I suggest to the Minister that services made available for the homes of those qualifying for free treatment should also be made available to all who need such services but on the basis of paying an appropriate fee. Not alone will that give an excellent service to those in the paying category but it will demonstrate that the same service is available to rich and poor alike. It is the quality of the service and not who pays for it that really matters.
Help through local community efforts should be stimulated. We find local voluntary groups making great efforts to help old people, for instance, by means of meals on wheels, holidays and so on. Very often these efforts are hampered by lack of funds. Could funds be made more easily available to such voluntary groups while at the same time calling for the maximum voluntary help from the community?

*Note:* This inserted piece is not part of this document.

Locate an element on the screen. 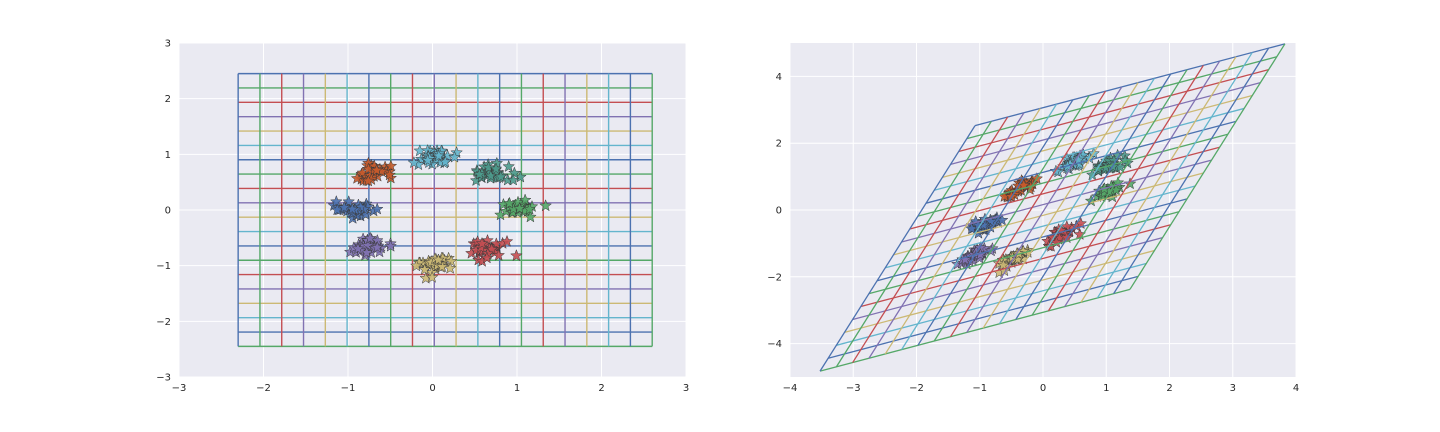 This screenshot has height=432, width=1440. y-tick-label: 1 is located at coordinates (168, 156). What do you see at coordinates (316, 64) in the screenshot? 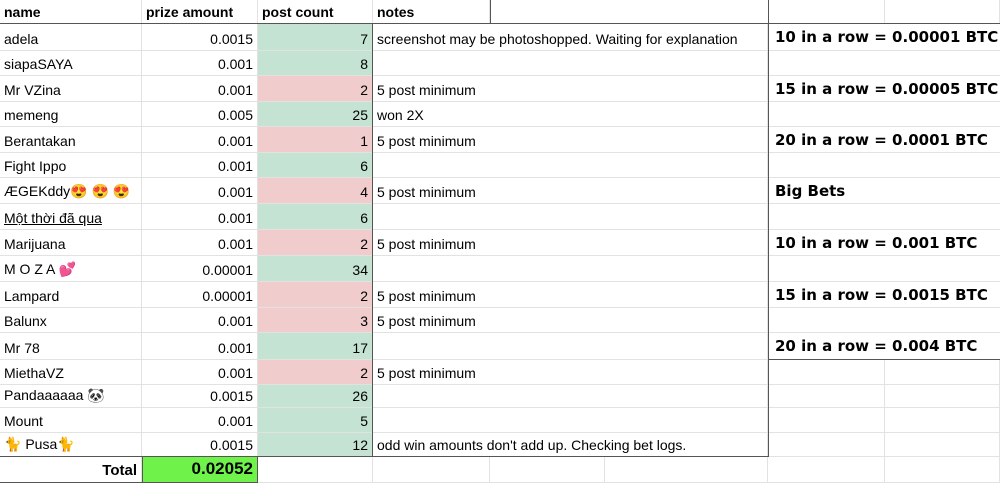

We are dealing with the most expensive side of living in the health services and consequently we have a right to look for economy and efficiency. The key is provided by the medical schools turning out well-trained graduates equipped to deal with the community, providing refresher courses and everything else required. Under the present system of financing of our schools a great deal is left to be desired and I ask the Minister to take some interim steps to try to increase facilities. Above all, I appeal to the Minister to look at the whole question of medical education and our involvement in it in the context of the world and examine how far we in this country can get into the medical training business for the world as a whole, whether in the training of medical personnel for the ordinary medical functions or training for the hospital administrators I have mentioned or for any one of the myriad skills that are required in the administration of a health service.
How far can we go to get into that industry? I use the word "industry" deliberately because this is something that is required and will always be required by the world at large, and they are prepared to pay for it. I believe that when we have sufficient people trained for ourselves, there is unlimited scope for training people for other nations, on a strictly commercial basis. We have the example of the College of Surgeons doing that here in Dublin and doing it very successfully. The other facets of a modern health service can probably be approached in the same way. Let us see how far we can go.

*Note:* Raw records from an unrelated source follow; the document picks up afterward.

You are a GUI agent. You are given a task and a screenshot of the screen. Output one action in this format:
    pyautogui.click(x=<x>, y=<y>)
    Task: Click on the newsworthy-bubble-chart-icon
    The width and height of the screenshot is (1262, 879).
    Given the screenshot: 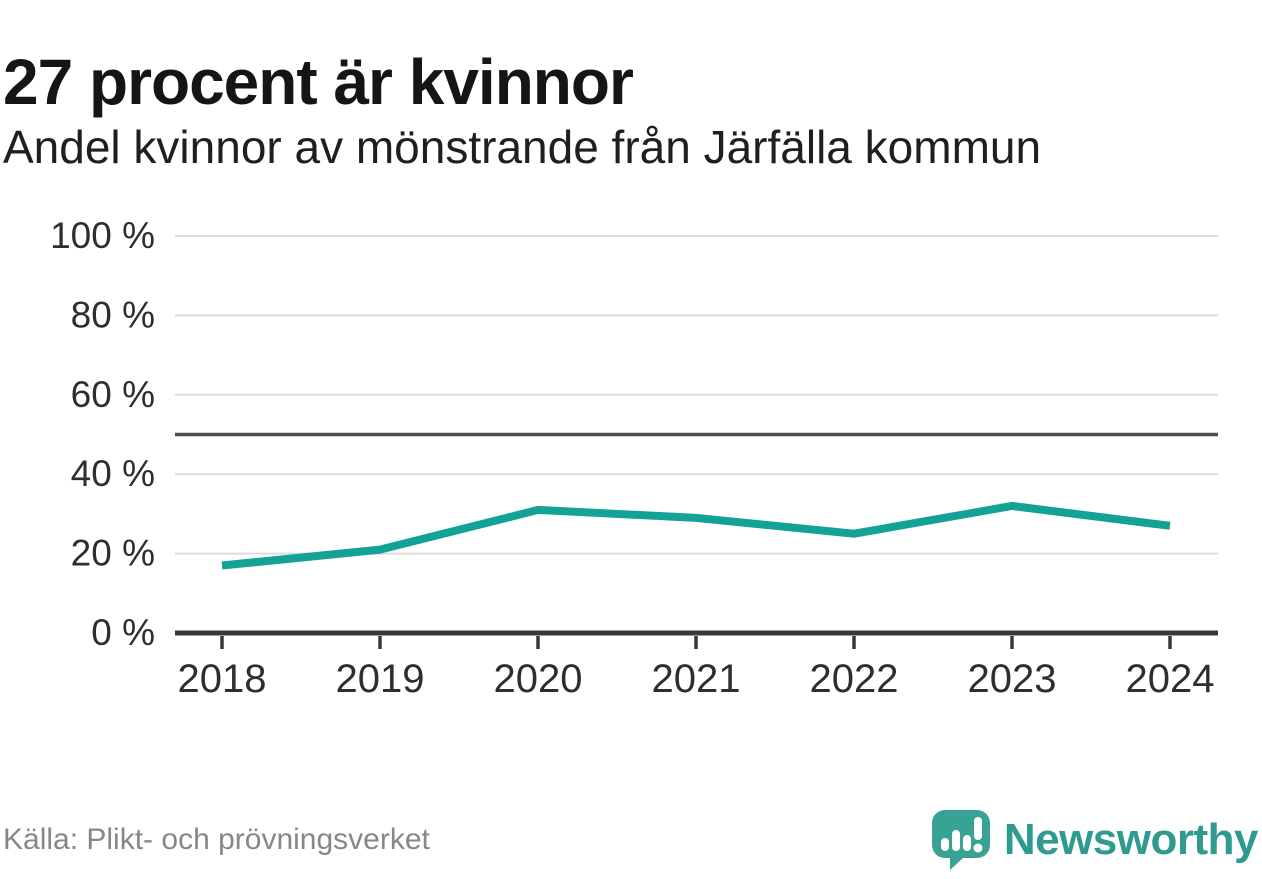 What is the action you would take?
    pyautogui.click(x=960, y=840)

I have great respect for the Minister's imagination. I know he is capable of envisaging the day when we are really in the export business in this field.

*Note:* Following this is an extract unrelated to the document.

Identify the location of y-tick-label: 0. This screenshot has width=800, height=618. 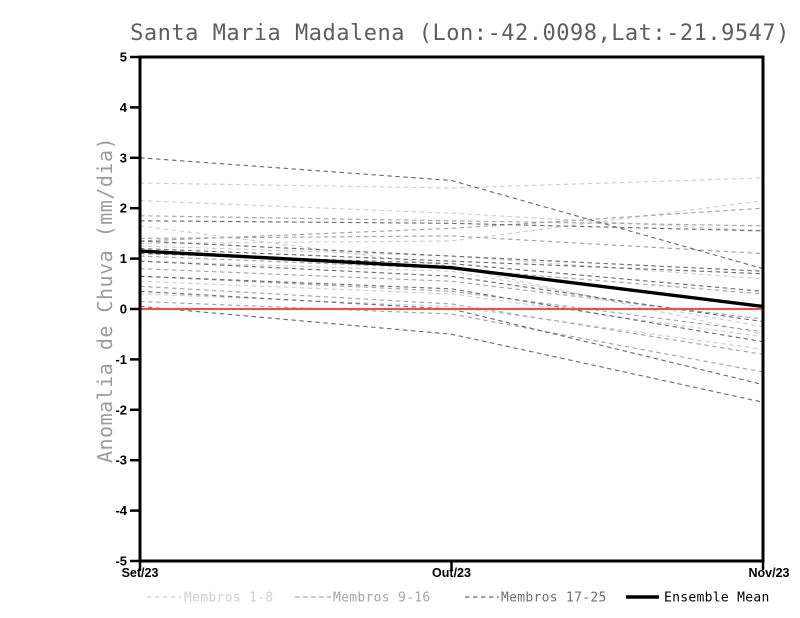
(124, 310).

Most of the other points can be left to Committee Stage. It is more satisfactory when we can have question and answer and when we can really tease out the problems. The success of this service will be ensured if the Minister can avoid local "wrangling about increases in rates due to this amalgamation. He can do that only by working out some formula or scale that will make the local contributions completely mandatory, and decided on a national basis. If this can be worked out, we will get away from looking at it on a county basis. We will get away from feeling in one county that we are paying through the nose for a huge establishment in another county. We will get away from that parochialism. The Minister has his remedy if he puts the rates contribution on a mandatory basis.